§ **Instructions to follow**:
Line by line, repeat all the material exactly as it appears.

════════════════

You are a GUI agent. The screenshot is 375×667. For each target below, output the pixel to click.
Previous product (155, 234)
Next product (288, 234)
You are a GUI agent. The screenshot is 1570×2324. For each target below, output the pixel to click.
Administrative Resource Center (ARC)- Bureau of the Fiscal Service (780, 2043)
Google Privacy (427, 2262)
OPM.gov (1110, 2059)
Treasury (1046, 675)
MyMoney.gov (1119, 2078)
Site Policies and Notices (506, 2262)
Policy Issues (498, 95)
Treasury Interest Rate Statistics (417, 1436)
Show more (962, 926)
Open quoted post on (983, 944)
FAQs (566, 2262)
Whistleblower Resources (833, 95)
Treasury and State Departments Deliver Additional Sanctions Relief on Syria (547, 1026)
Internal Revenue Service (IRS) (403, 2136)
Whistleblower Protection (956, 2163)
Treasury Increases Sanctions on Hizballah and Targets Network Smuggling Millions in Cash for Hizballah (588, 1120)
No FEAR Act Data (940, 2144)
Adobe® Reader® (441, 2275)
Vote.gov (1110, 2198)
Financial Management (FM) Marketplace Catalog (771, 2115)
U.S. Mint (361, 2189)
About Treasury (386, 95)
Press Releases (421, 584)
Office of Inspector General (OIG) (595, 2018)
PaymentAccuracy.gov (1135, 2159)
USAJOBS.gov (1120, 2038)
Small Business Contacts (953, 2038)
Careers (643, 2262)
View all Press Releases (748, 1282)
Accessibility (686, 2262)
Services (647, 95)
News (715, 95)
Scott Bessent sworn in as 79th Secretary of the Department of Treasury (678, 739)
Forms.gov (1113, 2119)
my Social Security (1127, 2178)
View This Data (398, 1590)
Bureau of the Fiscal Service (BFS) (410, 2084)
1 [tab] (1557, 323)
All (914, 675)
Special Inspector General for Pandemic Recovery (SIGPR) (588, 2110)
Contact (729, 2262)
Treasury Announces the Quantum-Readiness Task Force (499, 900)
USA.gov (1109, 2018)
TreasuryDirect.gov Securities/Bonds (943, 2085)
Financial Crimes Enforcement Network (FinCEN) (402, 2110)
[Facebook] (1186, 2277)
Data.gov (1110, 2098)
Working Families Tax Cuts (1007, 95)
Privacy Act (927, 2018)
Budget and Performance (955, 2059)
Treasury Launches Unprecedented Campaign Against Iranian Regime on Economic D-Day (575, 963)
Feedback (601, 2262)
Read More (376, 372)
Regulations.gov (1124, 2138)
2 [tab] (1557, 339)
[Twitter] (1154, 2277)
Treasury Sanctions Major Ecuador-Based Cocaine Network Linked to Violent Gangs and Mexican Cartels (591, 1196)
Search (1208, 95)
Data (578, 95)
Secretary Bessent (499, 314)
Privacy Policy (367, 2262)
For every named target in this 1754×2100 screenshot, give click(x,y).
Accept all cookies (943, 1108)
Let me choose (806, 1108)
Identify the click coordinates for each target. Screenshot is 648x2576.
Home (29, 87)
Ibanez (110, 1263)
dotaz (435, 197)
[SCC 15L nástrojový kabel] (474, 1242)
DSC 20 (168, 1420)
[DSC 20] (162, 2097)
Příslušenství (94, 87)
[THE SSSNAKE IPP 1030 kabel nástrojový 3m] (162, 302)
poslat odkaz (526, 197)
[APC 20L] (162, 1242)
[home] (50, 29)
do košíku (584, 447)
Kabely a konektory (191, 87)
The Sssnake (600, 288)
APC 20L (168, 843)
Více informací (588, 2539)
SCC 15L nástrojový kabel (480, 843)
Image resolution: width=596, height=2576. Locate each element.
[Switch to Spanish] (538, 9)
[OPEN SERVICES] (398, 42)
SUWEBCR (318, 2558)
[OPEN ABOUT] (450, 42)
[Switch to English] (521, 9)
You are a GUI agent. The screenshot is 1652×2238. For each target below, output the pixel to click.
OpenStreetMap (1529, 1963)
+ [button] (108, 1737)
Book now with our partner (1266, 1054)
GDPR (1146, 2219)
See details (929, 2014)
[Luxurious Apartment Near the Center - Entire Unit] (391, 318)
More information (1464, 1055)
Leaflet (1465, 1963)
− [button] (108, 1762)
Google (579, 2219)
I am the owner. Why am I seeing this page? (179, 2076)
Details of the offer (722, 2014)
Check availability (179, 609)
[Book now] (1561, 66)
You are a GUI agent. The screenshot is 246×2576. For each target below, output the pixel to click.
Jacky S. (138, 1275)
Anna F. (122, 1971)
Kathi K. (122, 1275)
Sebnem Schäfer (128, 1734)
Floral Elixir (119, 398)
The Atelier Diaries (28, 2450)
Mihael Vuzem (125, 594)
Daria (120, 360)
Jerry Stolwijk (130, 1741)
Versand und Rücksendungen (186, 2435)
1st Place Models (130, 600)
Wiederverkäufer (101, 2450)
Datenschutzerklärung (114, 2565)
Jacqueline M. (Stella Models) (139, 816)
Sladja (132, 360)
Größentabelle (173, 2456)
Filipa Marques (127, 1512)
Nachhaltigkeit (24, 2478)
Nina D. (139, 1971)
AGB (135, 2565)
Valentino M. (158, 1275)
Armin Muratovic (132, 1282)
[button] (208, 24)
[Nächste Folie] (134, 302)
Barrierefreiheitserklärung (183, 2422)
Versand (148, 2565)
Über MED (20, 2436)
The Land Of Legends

════════════════

§ **Reply**:
You are a GUI agent. The screenshot is 375×667. For each target below, output the pixel to click.
Previous product (155, 234)
Next product (288, 234)
You are a GUI agent. The screenshot is 1570×2324. For each target below, output the pixel to click.
Administrative Resource Center (ARC)- Bureau of the Fiscal Service (780, 2043)
Google Privacy (427, 2262)
OPM.gov (1110, 2059)
Treasury (1046, 675)
MyMoney.gov (1119, 2078)
Site Policies and Notices (506, 2262)
Policy Issues (498, 95)
Treasury Interest Rate Statistics (417, 1436)
Show more (962, 926)
Open quoted post on (983, 944)
FAQs (566, 2262)
Whistleblower Resources (833, 95)
Treasury and State Departments Deliver Additional Sanctions Relief on Syria (547, 1026)
Internal Revenue Service (IRS) (403, 2136)
Whistleblower Protection (956, 2163)
Treasury Increases Sanctions on Hizballah and Targets Network Smuggling Millions in Cash for Hizballah (588, 1120)
No FEAR Act Data (940, 2144)
Adobe® Reader® (441, 2275)
Vote.gov (1110, 2198)
Financial Management (FM) Marketplace Catalog (771, 2115)
U.S. Mint (361, 2189)
About Treasury (386, 95)
Press Releases (421, 584)
Office of Inspector General (OIG) (595, 2018)
PaymentAccuracy.gov (1135, 2159)
USAJOBS.gov (1120, 2038)
Small Business Contacts (953, 2038)
Careers (643, 2262)
View all Press Releases (748, 1282)
Accessibility (686, 2262)
Services (647, 95)
News (715, 95)
Scott Bessent sworn in as 79th Secretary of the Department of Treasury (678, 739)
Forms.gov (1113, 2119)
my Social Security (1127, 2178)
View This Data (398, 1590)
Bureau of the Fiscal Service (BFS) (410, 2084)
1 [tab] (1557, 323)
All (914, 675)
Special Inspector General for Pandemic Recovery (SIGPR) (588, 2110)
Contact (729, 2262)
Treasury Announces the Quantum-Readiness Task Force (499, 900)
USA.gov (1109, 2018)
TreasuryDirect.gov Securities/Bonds (943, 2085)
Financial Crimes Enforcement Network (FinCEN) (402, 2110)
[Facebook] (1186, 2277)
Data.gov (1110, 2098)
Working Families Tax Cuts (1007, 95)
Privacy Act (927, 2018)
Budget and Performance (955, 2059)
Treasury Launches Unprecedented Campaign Against Iranian Regime on Economic D-Day (575, 963)
Feedback (601, 2262)
Read More (376, 372)
Regulations.gov (1124, 2138)
2 [tab] (1557, 339)
[Twitter] (1154, 2277)
Treasury Sanctions Major Ecuador-Based Cocaine Network Linked to Violent Gangs and Mexican Cartels (591, 1196)
Search (1208, 95)
Data (578, 95)
Secretary Bessent (499, 314)
Privacy Policy (367, 2262)
For every named target in this 1754×2100 screenshot, give click(x,y).
Accept all cookies (943, 1108)
Let me choose (806, 1108)
Identify the click coordinates for each target. Screenshot is 648x2576.
Home (29, 87)
Ibanez (110, 1263)
dotaz (435, 197)
[SCC 15L nástrojový kabel] (474, 1242)
DSC 20 (168, 1420)
[DSC 20] (162, 2097)
Příslušenství (94, 87)
[THE SSSNAKE IPP 1030 kabel nástrojový 3m] (162, 302)
poslat odkaz (526, 197)
[APC 20L] (162, 1242)
[home] (50, 29)
do košíku (584, 447)
Kabely a konektory (191, 87)
The Sssnake (600, 288)
APC 20L (168, 843)
Více informací (588, 2539)
SCC 15L nástrojový kabel (480, 843)
Image resolution: width=596, height=2576. Locate each element.
[Switch to Spanish] (538, 9)
[OPEN SERVICES] (398, 42)
SUWEBCR (318, 2558)
[OPEN ABOUT] (450, 42)
[Switch to English] (521, 9)
You are a GUI agent. The screenshot is 1652×2238. For each target below, output the pixel to click.
OpenStreetMap (1529, 1963)
+ [button] (108, 1737)
Book now with our partner (1266, 1054)
GDPR (1146, 2219)
See details (929, 2014)
[Luxurious Apartment Near the Center - Entire Unit] (391, 318)
More information (1464, 1055)
Leaflet (1465, 1963)
− [button] (108, 1762)
Google (579, 2219)
I am the owner. Why am I seeing this page? (179, 2076)
Details of the offer (722, 2014)
Check availability (179, 609)
[Book now] (1561, 66)
You are a GUI agent. The screenshot is 246×2576. For each target below, output the pixel to click.
Jacky S. (138, 1275)
Anna F. (122, 1971)
Kathi K. (122, 1275)
Sebnem Schäfer (128, 1734)
Floral Elixir (119, 398)
The Atelier Diaries (28, 2450)
Mihael Vuzem (125, 594)
Daria (120, 360)
Jerry Stolwijk (130, 1741)
Versand und Rücksendungen (186, 2435)
1st Place Models (130, 600)
Wiederverkäufer (101, 2450)
Datenschutzerklärung (114, 2565)
Jacqueline M. (Stella Models) (139, 816)
Sladja (132, 360)
Größentabelle (173, 2456)
Filipa Marques (127, 1512)
Nachhaltigkeit (24, 2478)
Nina D. (139, 1971)
AGB (135, 2565)
Valentino M. (158, 1275)
Armin Muratovic (132, 1282)
[button] (208, 24)
[Nächste Folie] (134, 302)
Barrierefreiheitserklärung (183, 2422)
Versand (148, 2565)
Über MED (20, 2436)
The Land Of Legends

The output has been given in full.